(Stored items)
━━━━

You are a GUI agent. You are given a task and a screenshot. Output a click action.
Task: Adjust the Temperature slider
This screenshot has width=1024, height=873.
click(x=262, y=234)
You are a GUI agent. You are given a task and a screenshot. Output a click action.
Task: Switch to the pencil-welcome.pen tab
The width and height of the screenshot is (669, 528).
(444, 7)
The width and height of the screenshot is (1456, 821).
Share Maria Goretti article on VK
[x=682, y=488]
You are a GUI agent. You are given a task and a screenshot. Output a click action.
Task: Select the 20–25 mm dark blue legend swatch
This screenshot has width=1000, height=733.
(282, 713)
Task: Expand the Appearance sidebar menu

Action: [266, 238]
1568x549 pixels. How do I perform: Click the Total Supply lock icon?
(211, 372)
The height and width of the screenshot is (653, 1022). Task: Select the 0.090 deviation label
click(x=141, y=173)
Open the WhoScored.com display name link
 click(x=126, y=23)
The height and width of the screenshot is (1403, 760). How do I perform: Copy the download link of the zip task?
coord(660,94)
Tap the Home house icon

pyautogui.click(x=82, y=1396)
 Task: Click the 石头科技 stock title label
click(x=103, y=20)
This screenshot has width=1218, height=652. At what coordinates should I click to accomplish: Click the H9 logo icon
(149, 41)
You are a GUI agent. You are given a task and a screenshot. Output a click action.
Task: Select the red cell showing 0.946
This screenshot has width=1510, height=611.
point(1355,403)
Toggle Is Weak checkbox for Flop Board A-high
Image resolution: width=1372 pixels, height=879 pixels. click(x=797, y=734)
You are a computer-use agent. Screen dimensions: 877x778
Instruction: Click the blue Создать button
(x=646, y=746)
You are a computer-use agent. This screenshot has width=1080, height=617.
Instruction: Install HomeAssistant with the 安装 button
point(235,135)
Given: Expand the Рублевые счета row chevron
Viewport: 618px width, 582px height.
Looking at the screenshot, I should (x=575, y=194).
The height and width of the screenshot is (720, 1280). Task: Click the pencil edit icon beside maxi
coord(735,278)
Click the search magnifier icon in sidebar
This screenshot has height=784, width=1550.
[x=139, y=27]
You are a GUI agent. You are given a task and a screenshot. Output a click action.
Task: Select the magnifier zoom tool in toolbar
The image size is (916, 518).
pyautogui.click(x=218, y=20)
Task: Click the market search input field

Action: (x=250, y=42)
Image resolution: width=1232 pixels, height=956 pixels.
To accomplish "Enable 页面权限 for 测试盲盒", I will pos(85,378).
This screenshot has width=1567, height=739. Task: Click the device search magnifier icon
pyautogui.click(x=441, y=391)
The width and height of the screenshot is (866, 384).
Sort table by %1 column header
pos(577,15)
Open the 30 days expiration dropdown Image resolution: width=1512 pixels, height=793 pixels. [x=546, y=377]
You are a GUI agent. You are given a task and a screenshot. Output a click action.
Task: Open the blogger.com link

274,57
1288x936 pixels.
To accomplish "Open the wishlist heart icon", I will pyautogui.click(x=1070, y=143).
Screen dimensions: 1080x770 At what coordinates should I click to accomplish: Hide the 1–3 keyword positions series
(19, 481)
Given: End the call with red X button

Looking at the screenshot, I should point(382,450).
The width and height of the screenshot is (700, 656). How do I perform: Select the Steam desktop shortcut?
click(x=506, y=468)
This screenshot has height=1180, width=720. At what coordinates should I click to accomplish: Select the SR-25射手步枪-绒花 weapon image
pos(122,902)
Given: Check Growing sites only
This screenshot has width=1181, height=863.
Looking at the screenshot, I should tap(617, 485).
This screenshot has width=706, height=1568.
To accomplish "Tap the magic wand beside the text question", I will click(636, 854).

━━━━

» Exercise prompt
What lines in the records contain the word "computer"? Return each one.

» Answer for this exercise
You are a computer-use agent. Screen dimensions: 877x778
You are a computer-use agent. This screenshot has width=1080, height=617.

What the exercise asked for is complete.